For many of you, Ching Shih might be among the most obscure human beings on our list.

The Pirate Woman

Ching Shih is a Chinese pirate woman who terrorized the seas of China in the early 19th century. She can be considered as the most successful pirate ever. Not only she commanded the biggest pirate crew, but she also died as a free old woman.

My Elvish Ching Shih

She started her life as a prostitute but married a pirate at the age of 26. Together, they gathered one of the largest pirate fleets in China, which she eventually led on her own following the death of her husband. She resisted Qing (Chinese), Portuguese and British governments. Upon her defeat in 1809, she surrendered and managed to stay a free woman until her death in 1844 at the age of 69.

Why Ching Shih?

When we made our list of human beings for SiPgoes53, we tried to include as many women as possible. Still, after our initial list, we had quite more men than women. None of us knew who was Ching Shih. She came through a list of influential historical women and was a perfect fit for SiPgoes53.

Piracy

For me, Ching Shih is a character of importance because she is a pirate. Pirates always fascinated me in many ways.

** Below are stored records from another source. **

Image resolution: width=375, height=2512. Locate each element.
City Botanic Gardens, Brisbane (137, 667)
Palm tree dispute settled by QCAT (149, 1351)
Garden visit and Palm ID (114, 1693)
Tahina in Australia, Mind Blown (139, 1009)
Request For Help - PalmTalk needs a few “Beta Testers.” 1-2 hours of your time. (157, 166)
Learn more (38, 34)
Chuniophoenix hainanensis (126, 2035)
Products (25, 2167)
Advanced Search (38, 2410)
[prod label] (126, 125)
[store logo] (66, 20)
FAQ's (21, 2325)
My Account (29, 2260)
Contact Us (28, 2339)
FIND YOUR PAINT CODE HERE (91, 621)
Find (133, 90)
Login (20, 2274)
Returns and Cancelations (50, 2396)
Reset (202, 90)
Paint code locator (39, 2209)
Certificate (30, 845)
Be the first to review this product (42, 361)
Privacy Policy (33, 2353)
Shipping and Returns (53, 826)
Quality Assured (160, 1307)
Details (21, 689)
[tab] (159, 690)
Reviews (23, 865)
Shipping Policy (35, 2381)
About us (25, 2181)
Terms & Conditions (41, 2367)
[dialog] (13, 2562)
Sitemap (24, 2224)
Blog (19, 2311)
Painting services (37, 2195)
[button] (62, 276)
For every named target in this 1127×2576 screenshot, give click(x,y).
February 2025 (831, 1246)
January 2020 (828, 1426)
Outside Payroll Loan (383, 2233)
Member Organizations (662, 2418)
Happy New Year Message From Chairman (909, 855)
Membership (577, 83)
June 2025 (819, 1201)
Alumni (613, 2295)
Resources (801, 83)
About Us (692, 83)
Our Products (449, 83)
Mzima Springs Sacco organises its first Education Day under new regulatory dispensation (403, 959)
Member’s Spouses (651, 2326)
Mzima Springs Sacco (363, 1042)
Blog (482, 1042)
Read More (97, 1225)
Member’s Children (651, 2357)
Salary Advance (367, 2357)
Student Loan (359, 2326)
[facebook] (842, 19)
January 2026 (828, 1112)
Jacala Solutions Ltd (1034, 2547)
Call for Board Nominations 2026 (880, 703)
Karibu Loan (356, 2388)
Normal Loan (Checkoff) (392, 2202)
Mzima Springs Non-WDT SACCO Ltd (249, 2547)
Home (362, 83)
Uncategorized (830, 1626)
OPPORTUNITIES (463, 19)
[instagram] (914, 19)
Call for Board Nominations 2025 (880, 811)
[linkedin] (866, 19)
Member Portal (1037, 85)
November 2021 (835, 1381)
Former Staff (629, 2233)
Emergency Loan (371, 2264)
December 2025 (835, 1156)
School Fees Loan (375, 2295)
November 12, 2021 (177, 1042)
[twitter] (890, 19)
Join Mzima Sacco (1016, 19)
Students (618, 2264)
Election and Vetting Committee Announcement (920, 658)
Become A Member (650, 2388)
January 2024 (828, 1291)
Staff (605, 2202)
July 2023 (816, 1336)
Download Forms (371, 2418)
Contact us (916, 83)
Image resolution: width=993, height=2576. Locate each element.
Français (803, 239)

This one is still among my all-time favorite photos ever taken.

First, romanticized piracy is one of my favorite source of inspiration for toy photography. It means adventure and freedom. But part of that romanticized view as also some interesting historical root of importance. Indeed, pirate crews from the golden age of piracy often worked in a more democratic way than any of the European countries did back then.

My pirates are pacifists. Plundering a city means wandering around on a bike holding fruits and vegetables.

But piracy is in many ways a form of non-legal violence that has been common throughout the history of civilization. Piracy has existed since civilization has been sailings seas and oceans. While it usually ends being punished by governments, it has also been tolerated and used by the same governments.

In particular during the golden age of piracy, privateering was nothing else than legalized piracy used by a colonial empire over another. It didn’t happen only in the Caribbean though. Both Christians and Muslims used piracy in the Mediterranean as a way of continuing the holy wars throughout the 16th century. And war in itself is nothing else than large scale piracy conducted either on land or sea.

My Elvish team of Pirates, trapped on a sea of ice on their quest to Magnetic North.

So to me, piracy is also a reminder of the terrible (legalized) violence on which western civilizations are based upon, including our modern one.